On Oct 25, 2009, at 5:01 PM, Curt Sampson wrote:
Actually, you would be having the exact same issues with Java; in UTF-8 mode it would also choke on Latin-1.
Yes, but from the 'javac' man-page: -encoding encoding Sets the source file encoding name, such as EUCJIS/SJIS/ISO8859-1/UTF8. If -encoding is not specified, the platform default converter is used. The corresponding part of the GHC documentation says GHC assumes that source files are ASCII or UTF-8 only, other encodings are not recognised. However, invalid UTF-8 sequences will be ignored in comments, so it is possible to use other encodings such as Latin-1, as long as the non-comment source code is ASCII only. There's no obvious reason why GHC couldn't support any source encoding that the host's iconv() supports.
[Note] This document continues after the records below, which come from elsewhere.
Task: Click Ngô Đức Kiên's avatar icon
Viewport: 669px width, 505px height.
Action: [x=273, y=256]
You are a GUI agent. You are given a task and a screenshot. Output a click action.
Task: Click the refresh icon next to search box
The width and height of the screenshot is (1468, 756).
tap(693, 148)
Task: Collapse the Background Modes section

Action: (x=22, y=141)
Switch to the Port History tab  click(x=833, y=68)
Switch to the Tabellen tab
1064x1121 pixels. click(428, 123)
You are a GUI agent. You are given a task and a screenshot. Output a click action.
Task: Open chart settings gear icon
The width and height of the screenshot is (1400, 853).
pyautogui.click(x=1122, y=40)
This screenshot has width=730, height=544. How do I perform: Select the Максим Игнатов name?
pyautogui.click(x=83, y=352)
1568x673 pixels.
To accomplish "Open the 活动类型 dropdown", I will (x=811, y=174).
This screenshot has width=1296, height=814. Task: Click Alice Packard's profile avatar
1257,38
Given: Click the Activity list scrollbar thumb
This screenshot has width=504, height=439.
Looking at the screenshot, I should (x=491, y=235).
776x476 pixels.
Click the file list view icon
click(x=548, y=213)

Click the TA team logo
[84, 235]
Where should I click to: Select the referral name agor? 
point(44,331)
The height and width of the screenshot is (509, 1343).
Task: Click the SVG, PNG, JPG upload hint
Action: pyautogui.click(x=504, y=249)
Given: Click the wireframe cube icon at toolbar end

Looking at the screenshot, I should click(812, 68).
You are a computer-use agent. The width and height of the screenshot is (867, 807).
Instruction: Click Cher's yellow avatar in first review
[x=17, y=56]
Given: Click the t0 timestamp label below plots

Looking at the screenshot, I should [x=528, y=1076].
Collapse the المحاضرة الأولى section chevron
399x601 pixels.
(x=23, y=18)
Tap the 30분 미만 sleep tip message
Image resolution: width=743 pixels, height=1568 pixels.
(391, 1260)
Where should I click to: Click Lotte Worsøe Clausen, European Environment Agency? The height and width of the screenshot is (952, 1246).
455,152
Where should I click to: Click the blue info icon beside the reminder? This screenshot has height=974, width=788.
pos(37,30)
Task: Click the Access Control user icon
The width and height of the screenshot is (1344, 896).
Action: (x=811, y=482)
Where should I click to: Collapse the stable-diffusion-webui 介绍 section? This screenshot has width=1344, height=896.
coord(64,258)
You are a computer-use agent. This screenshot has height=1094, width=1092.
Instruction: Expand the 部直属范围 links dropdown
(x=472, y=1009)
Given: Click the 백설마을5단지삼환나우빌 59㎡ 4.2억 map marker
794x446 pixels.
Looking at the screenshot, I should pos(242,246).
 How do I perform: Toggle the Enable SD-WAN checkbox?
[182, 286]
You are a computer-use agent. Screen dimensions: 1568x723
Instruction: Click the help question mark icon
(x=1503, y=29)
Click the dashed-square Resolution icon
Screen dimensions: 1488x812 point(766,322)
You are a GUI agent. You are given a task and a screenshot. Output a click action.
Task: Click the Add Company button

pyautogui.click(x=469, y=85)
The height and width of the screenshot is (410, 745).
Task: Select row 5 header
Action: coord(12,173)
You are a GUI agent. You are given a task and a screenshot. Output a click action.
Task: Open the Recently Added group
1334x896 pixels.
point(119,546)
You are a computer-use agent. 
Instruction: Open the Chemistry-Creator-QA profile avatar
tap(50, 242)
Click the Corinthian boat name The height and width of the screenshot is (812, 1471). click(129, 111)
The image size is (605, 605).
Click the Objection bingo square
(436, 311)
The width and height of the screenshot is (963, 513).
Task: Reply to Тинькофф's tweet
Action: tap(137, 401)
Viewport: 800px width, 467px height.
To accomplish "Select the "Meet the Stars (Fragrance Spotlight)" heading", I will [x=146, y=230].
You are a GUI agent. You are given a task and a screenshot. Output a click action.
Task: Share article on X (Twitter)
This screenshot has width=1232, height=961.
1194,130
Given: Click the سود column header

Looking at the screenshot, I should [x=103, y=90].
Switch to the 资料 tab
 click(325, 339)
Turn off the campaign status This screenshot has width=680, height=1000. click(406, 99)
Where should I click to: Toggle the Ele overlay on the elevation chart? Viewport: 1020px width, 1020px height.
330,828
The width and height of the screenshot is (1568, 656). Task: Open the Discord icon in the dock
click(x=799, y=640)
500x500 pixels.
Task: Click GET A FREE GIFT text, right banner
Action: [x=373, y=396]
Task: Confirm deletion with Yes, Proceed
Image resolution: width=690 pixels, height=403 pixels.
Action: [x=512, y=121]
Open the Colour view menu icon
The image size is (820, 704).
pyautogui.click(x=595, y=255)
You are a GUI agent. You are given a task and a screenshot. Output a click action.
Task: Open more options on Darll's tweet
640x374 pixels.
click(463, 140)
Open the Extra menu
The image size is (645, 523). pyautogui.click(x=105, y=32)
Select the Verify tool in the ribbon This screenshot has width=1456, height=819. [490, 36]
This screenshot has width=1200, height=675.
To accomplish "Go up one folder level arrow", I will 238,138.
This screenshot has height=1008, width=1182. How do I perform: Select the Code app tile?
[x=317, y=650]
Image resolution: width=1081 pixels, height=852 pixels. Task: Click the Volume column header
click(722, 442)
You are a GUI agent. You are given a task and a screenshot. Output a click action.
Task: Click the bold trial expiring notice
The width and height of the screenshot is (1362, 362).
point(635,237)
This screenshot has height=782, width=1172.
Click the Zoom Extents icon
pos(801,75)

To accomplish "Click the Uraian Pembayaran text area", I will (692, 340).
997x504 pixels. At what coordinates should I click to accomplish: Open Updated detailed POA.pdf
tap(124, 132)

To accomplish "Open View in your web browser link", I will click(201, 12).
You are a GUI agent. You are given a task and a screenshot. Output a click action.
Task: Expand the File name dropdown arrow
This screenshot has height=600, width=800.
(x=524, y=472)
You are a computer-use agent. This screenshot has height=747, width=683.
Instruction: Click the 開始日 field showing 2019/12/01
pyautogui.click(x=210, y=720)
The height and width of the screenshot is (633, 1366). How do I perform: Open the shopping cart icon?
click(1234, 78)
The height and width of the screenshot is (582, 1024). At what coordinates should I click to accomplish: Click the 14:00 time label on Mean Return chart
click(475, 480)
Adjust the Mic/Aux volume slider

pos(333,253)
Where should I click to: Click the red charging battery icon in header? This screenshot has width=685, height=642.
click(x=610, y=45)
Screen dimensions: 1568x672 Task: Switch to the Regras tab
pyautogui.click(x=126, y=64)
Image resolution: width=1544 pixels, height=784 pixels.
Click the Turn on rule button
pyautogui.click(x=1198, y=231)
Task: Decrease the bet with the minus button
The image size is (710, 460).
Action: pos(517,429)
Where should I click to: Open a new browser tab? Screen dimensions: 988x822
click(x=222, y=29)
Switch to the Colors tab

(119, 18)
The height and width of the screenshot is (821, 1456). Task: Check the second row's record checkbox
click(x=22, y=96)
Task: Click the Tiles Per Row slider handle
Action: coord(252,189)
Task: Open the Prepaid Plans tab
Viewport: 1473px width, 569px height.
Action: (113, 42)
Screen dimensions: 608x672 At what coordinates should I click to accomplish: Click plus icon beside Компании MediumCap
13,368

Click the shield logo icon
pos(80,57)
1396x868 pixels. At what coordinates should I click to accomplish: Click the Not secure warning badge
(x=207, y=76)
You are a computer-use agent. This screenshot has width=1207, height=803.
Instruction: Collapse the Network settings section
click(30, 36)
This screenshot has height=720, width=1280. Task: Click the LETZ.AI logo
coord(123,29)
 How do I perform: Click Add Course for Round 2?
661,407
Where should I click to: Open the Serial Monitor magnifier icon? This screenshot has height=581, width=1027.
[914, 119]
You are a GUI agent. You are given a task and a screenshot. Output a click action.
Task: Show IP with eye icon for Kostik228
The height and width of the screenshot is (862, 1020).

Blaming Haskell for this "problem" is quite unfair.
It is perfectly fair. The problem is not that the original user isn't telling GHC what the encoding is, but that GHC cannot be told. A javac-like -encoding switch on the command line would meet the original need.
(If all of this UTF-8 stuff seems annoying to you, consider that in ISO-8859-1 it's not possible to express the simplest Japanese word.
And why, exactly, should someone who has no Japanese words to express even care? You have explained why UTF-8 is a good *default*; that does not make choosing it as the *only* option a good idea.